Selected extract
Segment Open
Eyeball Licking Trend In Japan Leads To Spike In Infections
By: Angela Mulholland
A bizarre trend in Japan is proving that kissing and canoodling can be all fun and games until somebody licks an eyeball.
The trend involves prying back the eyelids of ones you love to lick their eyeball. The practice, dubbed “worming” or, more clinically, “oculolinctus,” might sound harmless — if somewhat gross — but it appears to be leading to a spike in eye infections.
According to some who have tried eye licking, it can induce erotic sensations, much like another notorious germ-spreading mode of affection: toe-sucking.
One woman named Elektrika Energias, told the Huffington Post she’s hooked on the habit.
“My boyfriend started licking my eyeballs years ago and I just loved it. I’m not with him anymore, but I still like to ask guys to lick my eyeballs,” she said. “I just love it because it turns me on, like sucking on my toes. It makes me feel all tingly.”
But the practice is also a great way to spread mouth germs that have no business being on the eyeball. And those germs can lead to an eye infection called conjunctivitis, better known as “pink eye,” says Dr. Tanya Sitter, an optometrist in Olds, Alta.
“Most colds and flus and some other infections are spread by saliva, so it’s not surprising that if you’re applying saliva directly to the eye, you’re going to see an increase in bacterial or viral conjunctivitis,” she told CTVNews.ca.
Sitter, who admits she had never heard of “eye-licking” until this week, says even more concerning than pink eye would be the risk of transferring serious pathogens, such as chlamydia bacteria or herpes viruses.
“You’re putting yourself at risk for any kind of infection that can live in your mouth,” she said.
“You can get a herpes infection of the eye. So cold sores in your mouth, they can transfer herpes to the eye. And those infections are incredibly painful and not easy to treat.”
It’s also possible to develop a form conjunctivitis caused by chlamydia bacteria, called trachoma.
“That’s a pretty nasty one,” Sitter says.
The issue of infections caused by eyeball licking was first exposed by the Japanese website Naver Matome and then translated into English this week by another website called Japan Crush.
In the Naver Matome post, a Japanese middle school teacher identified as “Mr. Y,” said he had been noticing that kids in his Grade 6 class were often coming to class with styes, or bumps on the eyelids caused by mild bacterial infections. Then he noticed that as many as 10 children in the same class were wearing eye patches.
He figured out what was going on when he stumbled upon a young couple in a supply closet at the school who were licking each other’s eyeballs. The students were questioned and eventually revealed that eyeball licking had become popular among their classmates.
As for how the trend got started, it’s unclear. Some are pointing to a music video released earlier this year by Japanese band Born in which a woman licks the eyeball of the band’s lead singer.
Segment Closed
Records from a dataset
Segment Open
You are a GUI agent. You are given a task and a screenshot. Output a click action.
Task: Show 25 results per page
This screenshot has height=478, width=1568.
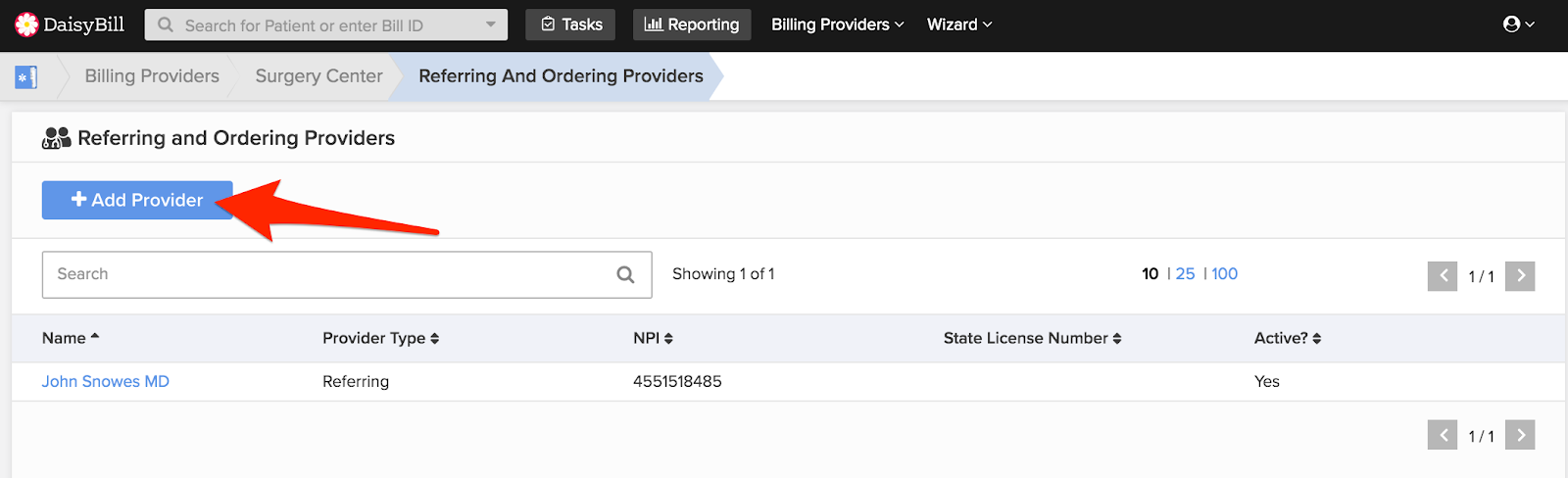point(1185,274)
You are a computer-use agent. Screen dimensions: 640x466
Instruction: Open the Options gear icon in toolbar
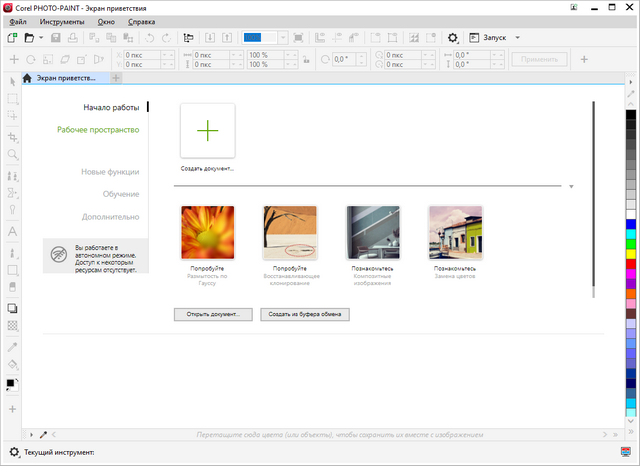point(453,38)
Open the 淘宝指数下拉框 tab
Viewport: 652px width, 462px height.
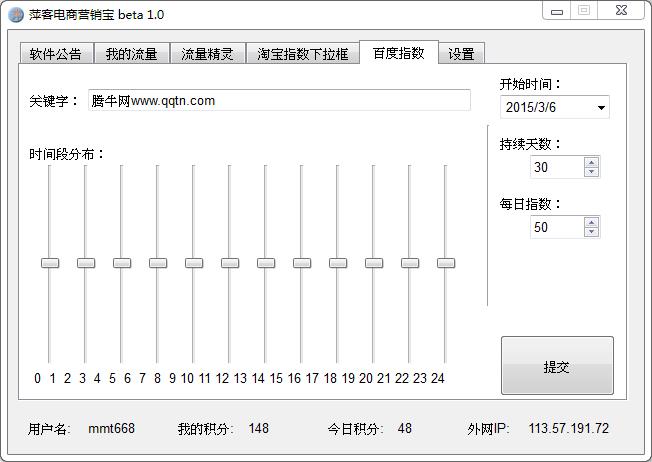(303, 54)
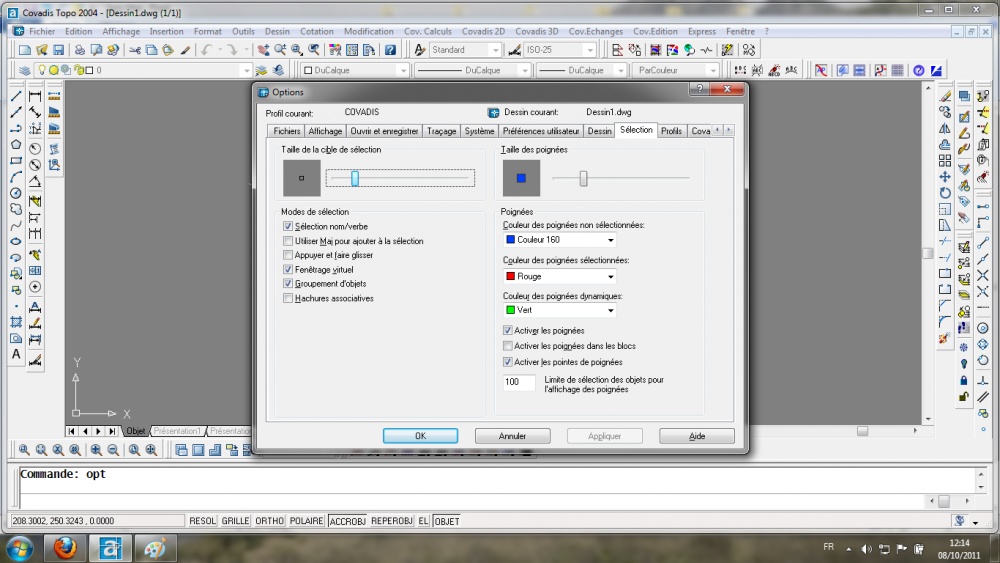Enable Hachures associatives checkbox
Image resolution: width=1000 pixels, height=563 pixels.
(x=288, y=298)
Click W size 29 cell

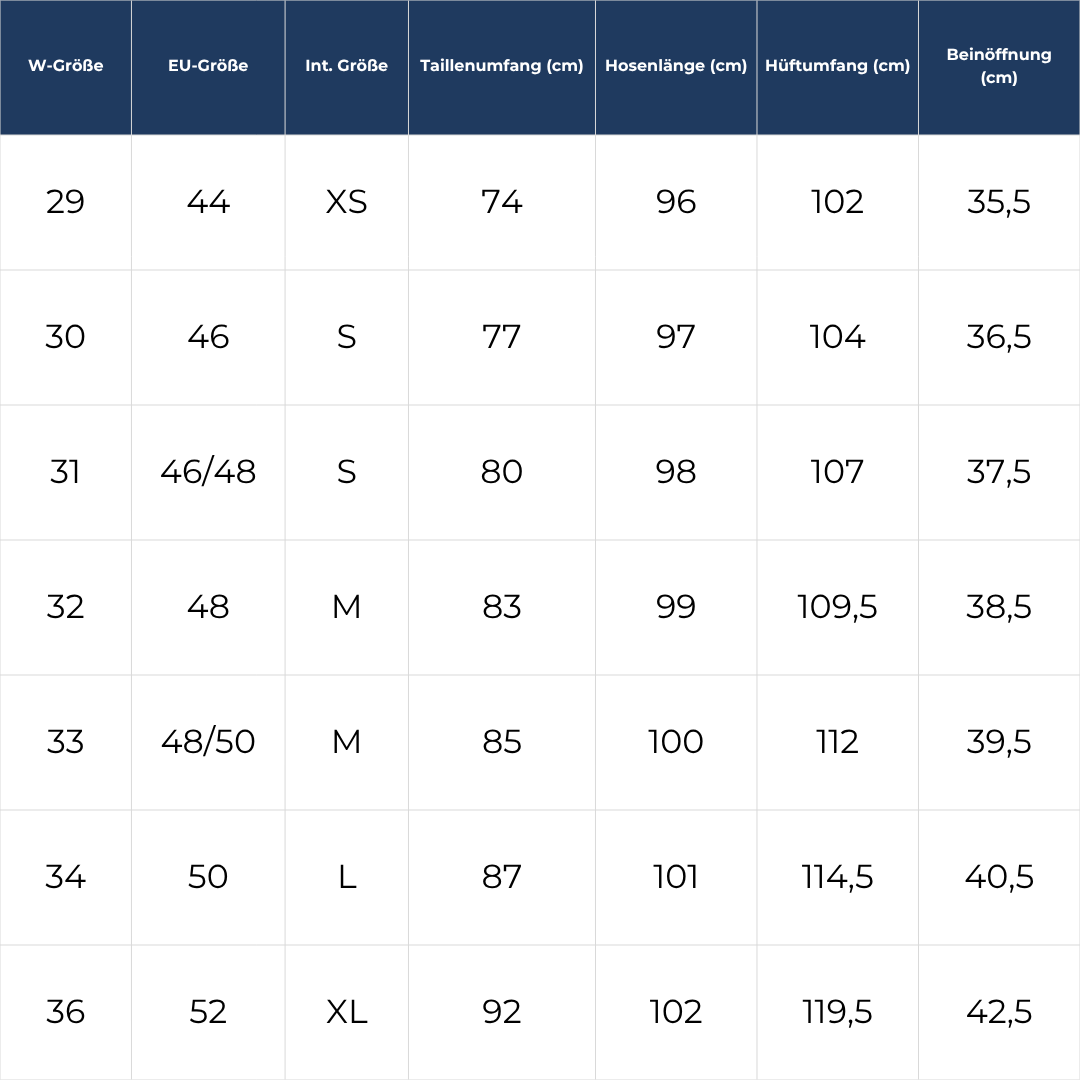coord(66,203)
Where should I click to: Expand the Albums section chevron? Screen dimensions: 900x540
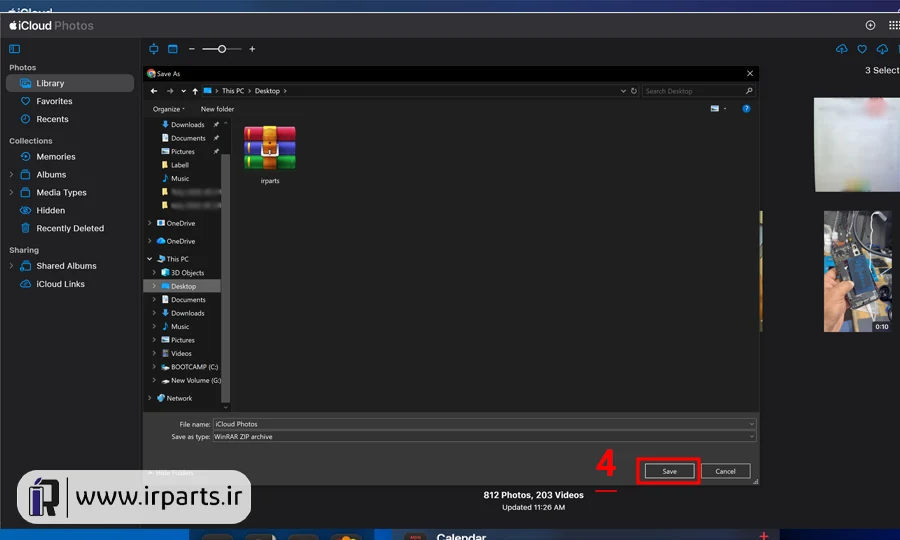point(11,174)
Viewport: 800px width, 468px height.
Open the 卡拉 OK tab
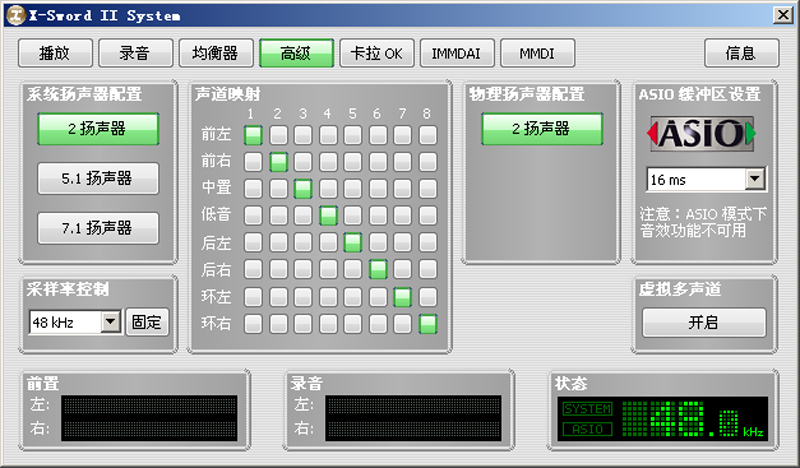click(377, 53)
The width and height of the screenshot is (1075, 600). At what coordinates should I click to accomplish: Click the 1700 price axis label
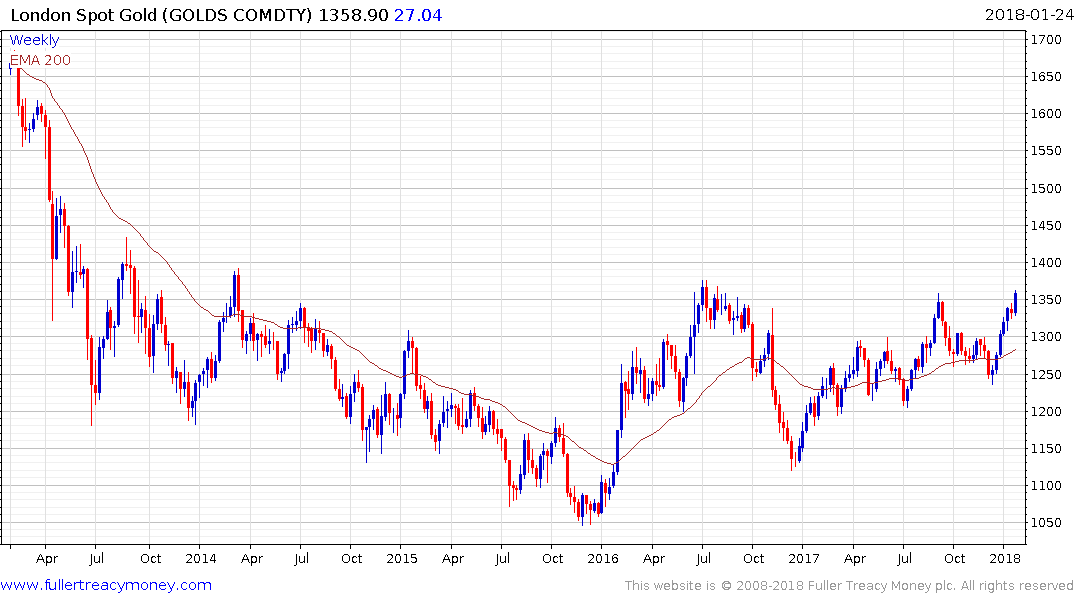(x=1046, y=40)
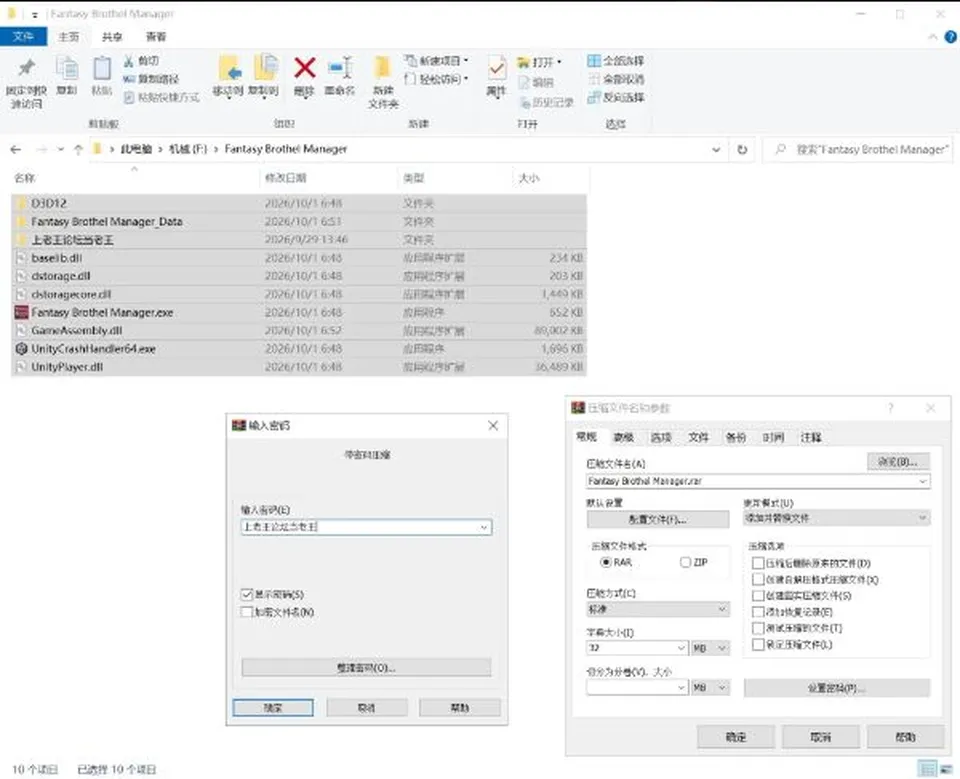Click the Move To icon in ribbon

pyautogui.click(x=229, y=67)
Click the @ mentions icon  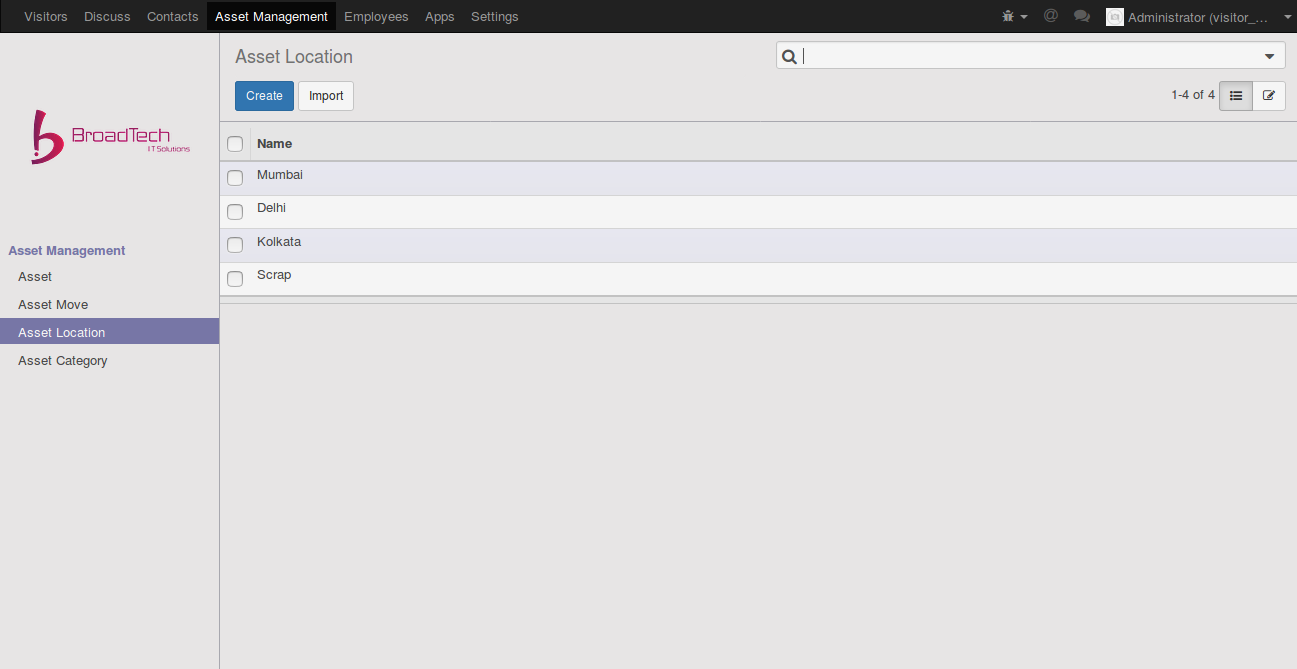(1050, 17)
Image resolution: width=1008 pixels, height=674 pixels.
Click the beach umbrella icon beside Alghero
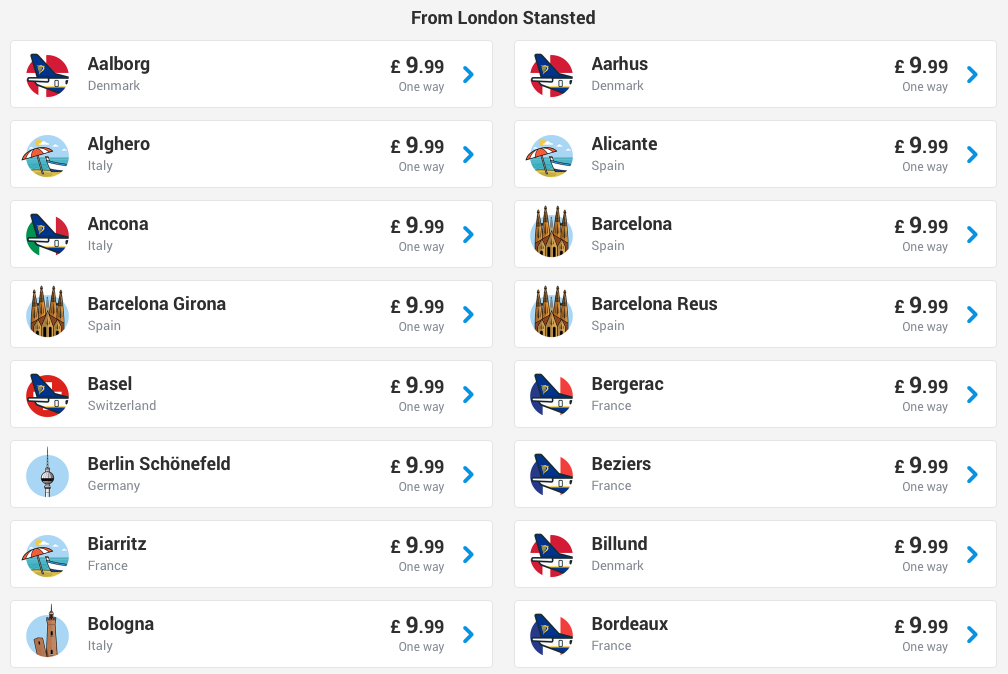pyautogui.click(x=46, y=155)
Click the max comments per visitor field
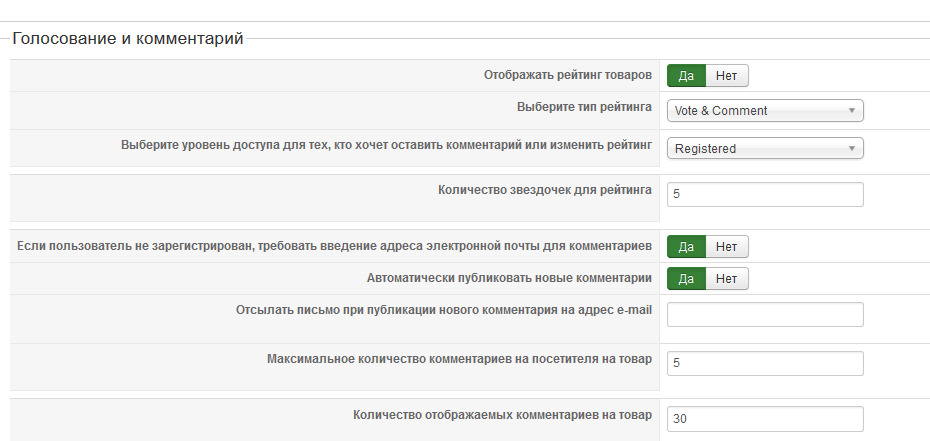The height and width of the screenshot is (441, 930). pyautogui.click(x=765, y=363)
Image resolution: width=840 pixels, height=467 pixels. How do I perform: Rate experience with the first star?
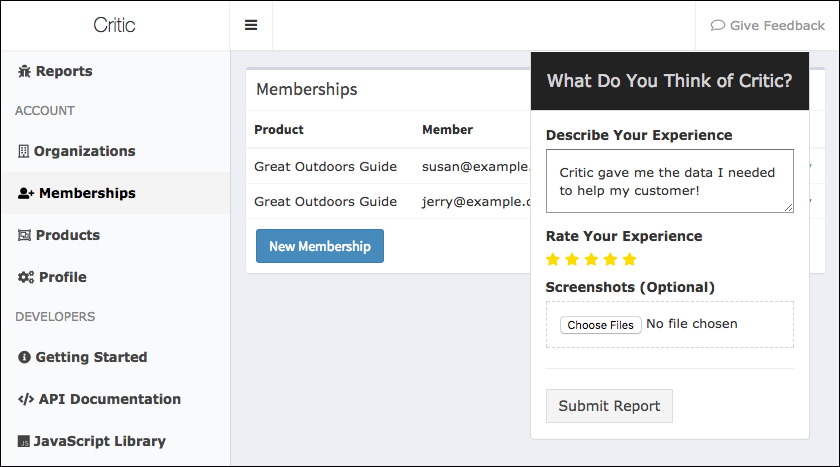(x=553, y=260)
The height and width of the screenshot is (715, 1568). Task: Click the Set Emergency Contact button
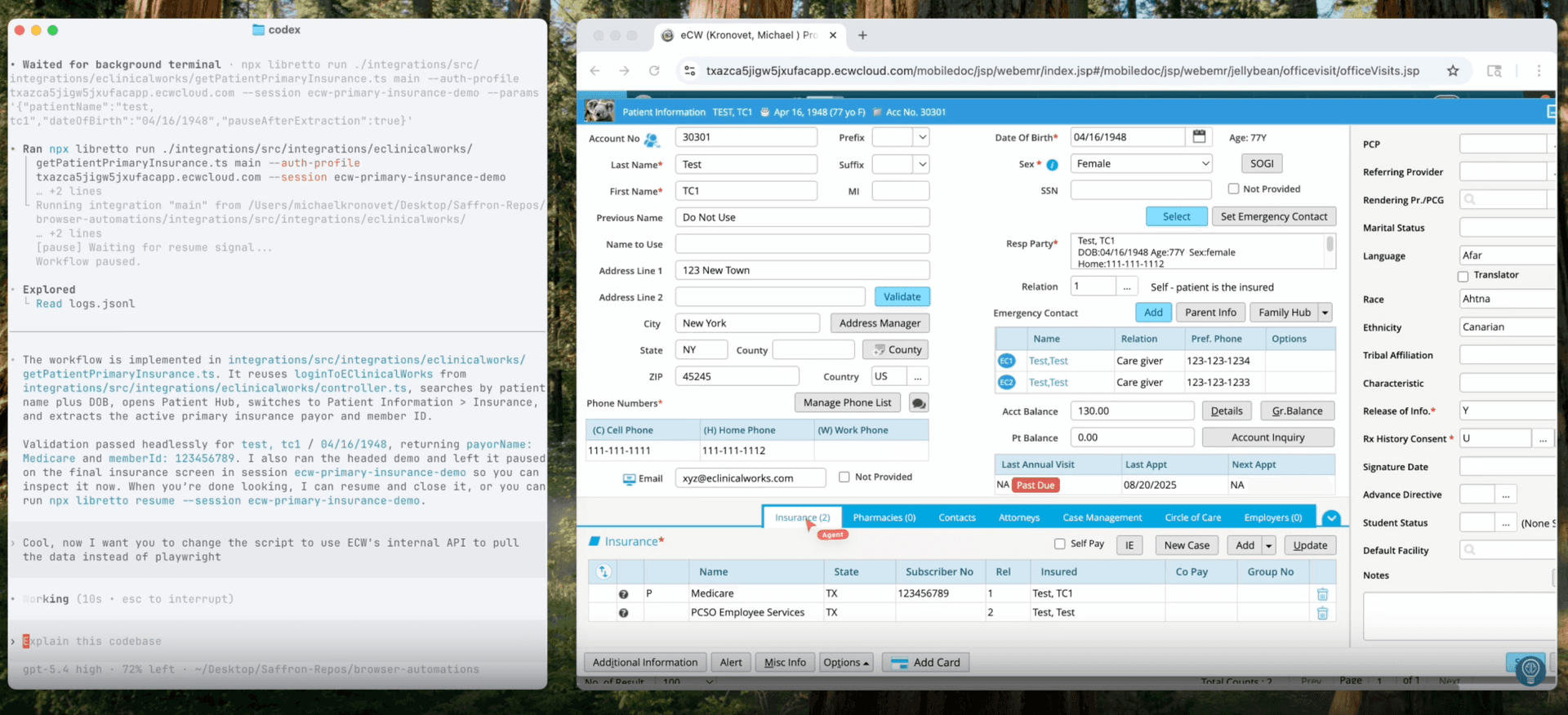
Segment Closed
Required tasks
1. In the article on eyeball licking above, which website first exposed the issue of infections caused by the practice?
2. Repeat the passage of the article on eyeball licking from "Sitter, who admits" to "called Japan Crush.".

Task solutions
1. The Japanese website Naver Matome.

2.
Sitter, who admits she had never heard of “eye-licking” until this week, says even more concerning than pink eye would be the risk of transferring serious pathogens, such as chlamydia bacteria or herpes viruses.
“You’re putting yourself at risk for any kind of infection that can live in your mouth,” she said.
“You can get a herpes infection of the eye. So cold sores in your mouth, they can transfer herpes to the eye. And those infections are incredibly painful and not easy to treat.”
It’s also possible to develop a form conjunctivitis caused by chlamydia bacteria, called trachoma.
“That’s a pretty nasty one,” Sitter says.
The issue of infections caused by eyeball licking was first exposed by the Japanese website Naver Matome and then translated into English this week by another website called Japan Crush.